AO: We are back from the dead... again! After an 18 day outage, we are finally alive and well. Who knew how complicated updating software/databases from 2008 would be. I still have alot of tweaks to make, but my main goal was getting everything patched and updated to 2026.
Vbulletin 6 has changed alot since 2008 so we will have a ton of new features to dig into.
Kinda funny that Tom Kaye dipped out and made his loyal followers pay to keep their website when multiple people offered to do it for free =/
Billy and Adam are still out there grinding. =/
Bill Gardner:
"Tom Kaye never loved to play the game, it was more of a business than a passion."
Not a personal attack on you, I just hate that it ended up that way.. Faith in Tom Kaye lost.
"No money left in paintball"
I received this PM from a guy over on PBN, out of the blue. It was a response to my signature which has that cute little quote from Bill Gardner when he said that Tom just considered paintball a business, followed by Toms (beautiful and touching) response.
Maybe the Gardners should attempt a "crowd funding" themselves from the following of one of their products, and see how much they raise and how long it takes.
I was not pleased to recieve this... I started cooking up response, then didn't want to pull the trigger and send it - PBN drama rivals facebook, twitter, dormroom, and jersey shore.
So what if is just business. Its profit in long run, thus is why people start businesses for profit. If Tom or any other paintball business didn't make a profit on equipment or supplies they sold you wouldn't the products today or even the research and devolopment into this industry. Is the industry still profitable? the answer is yes, is there problems with it still? Yes, its not that paintball is dying, its just stuck, with no direction to head into. The identity of most manufactures have literily been mashed together and nothing really to set them apart from one another or a "catagory of there own".
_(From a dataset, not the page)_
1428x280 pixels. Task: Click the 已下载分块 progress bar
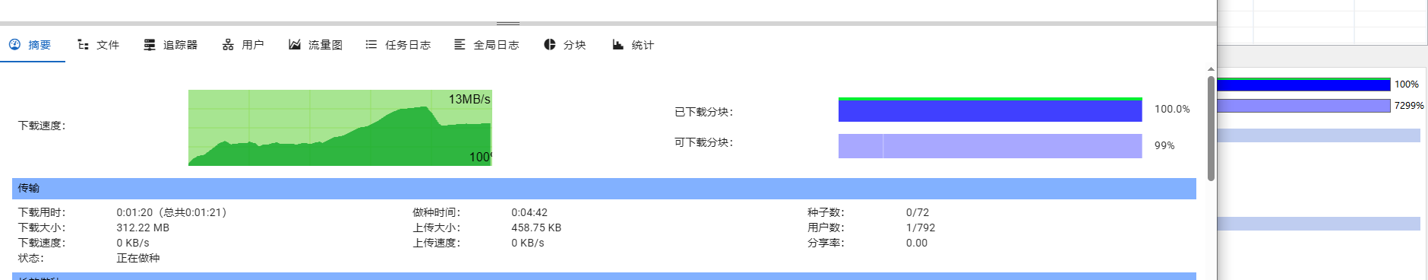point(990,110)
Honestly if it where up to me and call me crazy, but I'd "fire" customers. Go back to a product that I was good at, and even still good at, producing. Physically, if possible, talk to the customers, find out what they are fustrated about, and what they would like to see produced. If those customers don't "fit" with what I'm producing and providing, see you later and let someone else deal with that headache. The one thing I figured out with my landscape business, and was a huge headache for me is More isn't Better. Better customers is better business, sadly it took me this long to figure that one out.